Gene prediction with the Funannotate pipeline

Created by Joran Martijn in December 2022

Updated by Jason Shao on February 26th, 2026

Funannotate is a genome prediction, annotation, and comparison software package. It was originally written to annotate fungal genomes (small eukaryotes ~ 30 Mb genomes), but has evolved over time to accommodate larger genomes.

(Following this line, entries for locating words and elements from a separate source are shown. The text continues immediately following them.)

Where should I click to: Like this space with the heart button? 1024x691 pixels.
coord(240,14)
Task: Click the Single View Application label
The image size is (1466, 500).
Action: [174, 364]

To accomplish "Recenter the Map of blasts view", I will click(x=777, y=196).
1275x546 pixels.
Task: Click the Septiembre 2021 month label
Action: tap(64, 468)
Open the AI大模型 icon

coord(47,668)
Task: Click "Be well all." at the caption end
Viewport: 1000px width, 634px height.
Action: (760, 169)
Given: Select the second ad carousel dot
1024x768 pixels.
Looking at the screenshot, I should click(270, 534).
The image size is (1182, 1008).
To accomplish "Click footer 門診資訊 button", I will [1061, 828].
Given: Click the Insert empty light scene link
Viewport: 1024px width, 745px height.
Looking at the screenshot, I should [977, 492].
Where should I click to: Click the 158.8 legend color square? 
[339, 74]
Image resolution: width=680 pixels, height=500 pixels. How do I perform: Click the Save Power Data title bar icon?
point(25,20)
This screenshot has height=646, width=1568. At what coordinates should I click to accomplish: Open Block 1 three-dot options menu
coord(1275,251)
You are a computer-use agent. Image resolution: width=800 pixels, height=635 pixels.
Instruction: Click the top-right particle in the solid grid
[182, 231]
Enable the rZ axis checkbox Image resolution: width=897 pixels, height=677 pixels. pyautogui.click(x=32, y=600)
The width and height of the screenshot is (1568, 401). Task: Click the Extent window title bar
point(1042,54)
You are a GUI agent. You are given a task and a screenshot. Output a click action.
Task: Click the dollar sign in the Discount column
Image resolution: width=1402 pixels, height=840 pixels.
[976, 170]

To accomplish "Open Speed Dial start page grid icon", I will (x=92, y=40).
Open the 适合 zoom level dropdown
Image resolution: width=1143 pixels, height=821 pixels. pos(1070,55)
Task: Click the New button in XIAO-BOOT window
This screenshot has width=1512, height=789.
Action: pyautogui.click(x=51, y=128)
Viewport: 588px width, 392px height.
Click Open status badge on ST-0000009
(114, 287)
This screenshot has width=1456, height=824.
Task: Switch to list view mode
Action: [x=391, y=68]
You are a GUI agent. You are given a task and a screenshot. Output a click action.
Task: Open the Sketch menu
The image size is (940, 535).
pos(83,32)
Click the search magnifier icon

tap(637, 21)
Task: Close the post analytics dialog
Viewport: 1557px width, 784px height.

In my experience it seems to do quite a lot better in predicting gene models than the Braker2 pipeline with Ergobibamus cyprionides . In addition to gene prediction, it can also facilitate functional annotation (hence the name FUNctional - ANNOTATE - though it may also refer to FUNgi, which was its original target clade)

An additional advantage is that it has the capacity to prepare all the files necessary for a NCBI GenBank submission.

Official documentation can be found in their ReadTheDocs

Clean, sort, mask and train

If you have a genome assembly in plain FASTA format ready, as well as some RNAseq data, you can follow along with the Funannotate tutorial described here.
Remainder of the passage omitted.